Celery is a queue system written in Python that is commonly recommended for dealing with asynchronous task running with Django.

I use it in my own work for two things

  1. When a user requests the web application perform a lot of work, I will take that task and hand it off to Celery so that the application server doesn’t get clogged up, and so that the user’s page request returns in a satisfying timeframe and doesn’t time out.
  2. I run regularly scheduled jobs in my Django application, similar to Cron… Celery is convenient for this because it is application-aware.

For many years I ran Celery as a Docker container, and when you do it this way, it’s pretty straightforward because you’re calling the Celery executable directly in the container initialization step and as long as the container is still healthy you know celery is running.. easy.

If you want to not use Docker, then you need to set up a daemon. This is where it gets tricky, because Celery’s documentation kind of sucks. Editorial note here… a year or so ago Celery’s official website was completely taken offline for a period of weeks by a domain lapse… so… for a major piece of python open source software, these guys were never running a tight ship, and therefore it’s not surprising that their documentation is a little on the weak side.

The formal documenation for Daemonization is here.

Before I dive in let’s take a step back… you need to install Celery on your system.

I strongly recommend installing Celery using a virtualenv associated with your Django app. The reason is that you want Celery to be running with the same dependency stack as the code it’s going to be processing. Someone can come along and correct me and tell me that Celery can magically sort this out on its own, but the documentation doesn’t come out and scream that so I think it’s better to be safe than sorry.

That being said, the daemonization guide they offer makes a lot of assumptions about your system and if anything doesn’t match up then you’re in for rough seas.

They offer a couple of different options for handling your daemon, I’m going to focus on the systemd iteration, because that’s what I use, and it’s very easy to do other python-y service management with it (I run gunicorn with systemd as well).

Digging in, here’s what you need to know about these docs that are either wrong or things you may want to consider adjusting or at least have awareness of…

Configuration File

In the case of this demonstration, the configuration file is actually just a set of environment variables that you’re handing to systemd, and are not literal Celery configuration settings. The documentation recommends placing them in /etc/conf.d/. I’m not exactly sure why it recommends this, but I personally prefer keeping my application config files in a cozy central location and then symlinking them anywhere else they need to be (or visa versa). You can make this file anywhere you want, as long as systemd can get read access to it. You set the location in EnvironmentFile in the service definition.

Assumption of User/Group

The docs appear to assume you already have a user/group named celery, if you don’t go ahead and make one

/var/run

The configuration they recommend places the PID file in /var/run/celery, however, in a standard Ubuntu installation, no such directory will exist or be created on your behalf. To bypass this, you need to add RuntimeDirectory=celery to your service definition. This will automatically create the /var/run/celery directory with the appropriate permissions. The implication here is that your RuntimeDirectory must match your desired PID file path

You will need a somewhat similar accomodation for /var/log, which can be acheived by simply creating the logging subdirectory and giving the celery user ownership of said subdirectory.

WorkingDirectory

Fourth, the documentation’s service definition provides a WorkingDirectory value of /opt/celery but seems to provide absolutely no explanation of why it has chosen to do this. At least in the universe I live in, Celery wants to work in or near the python its going to be dealing with. Maybe they’ve got some magic to have this make sense, but they didn’t share it with us. I set WorkingDirectory to the root folder of my Django project. In turn, this permits me to set the value of CeleryApp in the configuration file to my package name where the celery app file can be discovered. (If you don’t know what I am talking about here, you have gone too far).

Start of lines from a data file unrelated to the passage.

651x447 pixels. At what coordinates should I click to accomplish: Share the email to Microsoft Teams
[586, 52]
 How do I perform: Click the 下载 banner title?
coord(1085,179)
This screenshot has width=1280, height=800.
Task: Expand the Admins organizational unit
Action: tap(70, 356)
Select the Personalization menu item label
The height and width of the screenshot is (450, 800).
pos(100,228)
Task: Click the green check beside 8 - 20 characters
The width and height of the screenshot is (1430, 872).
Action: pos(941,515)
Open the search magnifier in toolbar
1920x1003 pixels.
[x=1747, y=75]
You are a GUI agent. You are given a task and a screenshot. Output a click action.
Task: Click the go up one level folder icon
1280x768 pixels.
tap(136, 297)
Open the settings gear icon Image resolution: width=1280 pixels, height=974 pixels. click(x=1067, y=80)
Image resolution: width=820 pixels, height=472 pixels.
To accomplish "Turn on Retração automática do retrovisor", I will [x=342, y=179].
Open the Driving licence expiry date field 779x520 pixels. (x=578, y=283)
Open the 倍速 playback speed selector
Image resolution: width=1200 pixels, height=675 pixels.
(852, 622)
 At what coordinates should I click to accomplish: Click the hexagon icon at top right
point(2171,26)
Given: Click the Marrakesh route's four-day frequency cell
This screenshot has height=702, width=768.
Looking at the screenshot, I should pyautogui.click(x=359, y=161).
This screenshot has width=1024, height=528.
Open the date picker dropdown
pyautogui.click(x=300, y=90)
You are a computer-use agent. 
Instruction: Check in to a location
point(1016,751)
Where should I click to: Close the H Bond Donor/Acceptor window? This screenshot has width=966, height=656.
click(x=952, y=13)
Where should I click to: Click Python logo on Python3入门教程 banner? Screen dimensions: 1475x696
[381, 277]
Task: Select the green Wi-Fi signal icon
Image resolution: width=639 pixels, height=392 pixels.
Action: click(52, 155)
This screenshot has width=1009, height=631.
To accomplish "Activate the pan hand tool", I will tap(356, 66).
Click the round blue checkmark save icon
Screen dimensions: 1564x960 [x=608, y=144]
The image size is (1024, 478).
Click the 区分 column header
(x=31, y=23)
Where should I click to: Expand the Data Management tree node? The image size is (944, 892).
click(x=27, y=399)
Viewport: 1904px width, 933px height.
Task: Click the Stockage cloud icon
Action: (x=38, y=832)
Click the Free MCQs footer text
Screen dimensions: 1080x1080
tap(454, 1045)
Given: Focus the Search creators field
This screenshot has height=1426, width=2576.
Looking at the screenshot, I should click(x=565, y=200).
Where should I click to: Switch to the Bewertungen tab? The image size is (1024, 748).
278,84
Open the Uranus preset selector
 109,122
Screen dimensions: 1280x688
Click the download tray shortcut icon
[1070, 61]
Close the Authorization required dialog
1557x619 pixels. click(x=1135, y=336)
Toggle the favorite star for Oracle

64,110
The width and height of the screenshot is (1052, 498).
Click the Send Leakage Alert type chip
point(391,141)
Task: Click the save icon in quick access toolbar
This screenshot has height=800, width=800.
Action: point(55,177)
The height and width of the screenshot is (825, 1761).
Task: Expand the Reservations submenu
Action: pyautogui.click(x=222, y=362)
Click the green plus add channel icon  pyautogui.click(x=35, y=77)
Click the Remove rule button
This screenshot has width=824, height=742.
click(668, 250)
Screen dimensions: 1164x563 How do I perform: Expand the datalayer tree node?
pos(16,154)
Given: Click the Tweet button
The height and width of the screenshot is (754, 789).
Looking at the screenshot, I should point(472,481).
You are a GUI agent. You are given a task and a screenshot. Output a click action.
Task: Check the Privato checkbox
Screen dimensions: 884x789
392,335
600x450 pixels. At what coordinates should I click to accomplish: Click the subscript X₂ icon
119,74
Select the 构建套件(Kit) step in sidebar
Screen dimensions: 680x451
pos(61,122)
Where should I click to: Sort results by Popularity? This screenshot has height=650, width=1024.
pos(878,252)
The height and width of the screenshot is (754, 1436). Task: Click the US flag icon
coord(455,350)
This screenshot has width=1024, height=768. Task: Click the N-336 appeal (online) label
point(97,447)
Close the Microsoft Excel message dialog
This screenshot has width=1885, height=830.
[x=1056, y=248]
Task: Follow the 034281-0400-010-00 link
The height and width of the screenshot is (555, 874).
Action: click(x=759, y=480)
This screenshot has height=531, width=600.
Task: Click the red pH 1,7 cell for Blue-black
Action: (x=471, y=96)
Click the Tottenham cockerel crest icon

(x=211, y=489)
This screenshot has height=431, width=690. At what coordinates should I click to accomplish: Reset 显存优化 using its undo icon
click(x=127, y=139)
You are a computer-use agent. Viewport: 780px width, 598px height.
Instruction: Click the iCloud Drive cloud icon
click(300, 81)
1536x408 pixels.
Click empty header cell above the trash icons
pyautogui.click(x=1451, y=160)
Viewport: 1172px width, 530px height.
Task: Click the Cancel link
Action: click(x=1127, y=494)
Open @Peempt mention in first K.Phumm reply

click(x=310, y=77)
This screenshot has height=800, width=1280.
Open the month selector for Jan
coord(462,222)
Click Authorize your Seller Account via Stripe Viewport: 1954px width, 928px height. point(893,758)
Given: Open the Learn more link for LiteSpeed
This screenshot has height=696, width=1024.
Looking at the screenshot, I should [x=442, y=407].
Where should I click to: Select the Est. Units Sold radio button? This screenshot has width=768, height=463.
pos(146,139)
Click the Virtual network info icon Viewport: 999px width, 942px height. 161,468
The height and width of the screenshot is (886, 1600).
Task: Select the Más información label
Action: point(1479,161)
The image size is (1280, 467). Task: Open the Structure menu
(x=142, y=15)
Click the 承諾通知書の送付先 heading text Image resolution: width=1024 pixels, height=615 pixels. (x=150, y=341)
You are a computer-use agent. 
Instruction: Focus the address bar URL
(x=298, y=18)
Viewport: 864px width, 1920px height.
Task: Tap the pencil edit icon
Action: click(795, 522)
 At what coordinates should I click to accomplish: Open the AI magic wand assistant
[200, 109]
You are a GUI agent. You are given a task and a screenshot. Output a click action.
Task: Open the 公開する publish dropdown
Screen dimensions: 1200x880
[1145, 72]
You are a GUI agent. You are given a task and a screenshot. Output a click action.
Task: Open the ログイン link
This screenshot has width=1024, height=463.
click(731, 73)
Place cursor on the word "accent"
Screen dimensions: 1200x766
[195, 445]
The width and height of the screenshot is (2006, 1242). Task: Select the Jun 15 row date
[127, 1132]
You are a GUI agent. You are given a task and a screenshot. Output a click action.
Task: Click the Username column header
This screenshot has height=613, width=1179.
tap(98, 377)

My best guess as to the purpose of /opt/celery is that a lot of the other Celery tutorials are just using single python scripts as examples which might be neatly stored in /opt/celery if you were following it to a tee.

A traditional place to store your Django application might be /opt/<your application path here>/.


By taking these factors into consideration, you will have a better chance of actually getting the service running. After setting up an entire stack on Ubuntu 22.04, Celery was by far the most annoying thing to get running properly, but now it is, so I felt it was worth a note.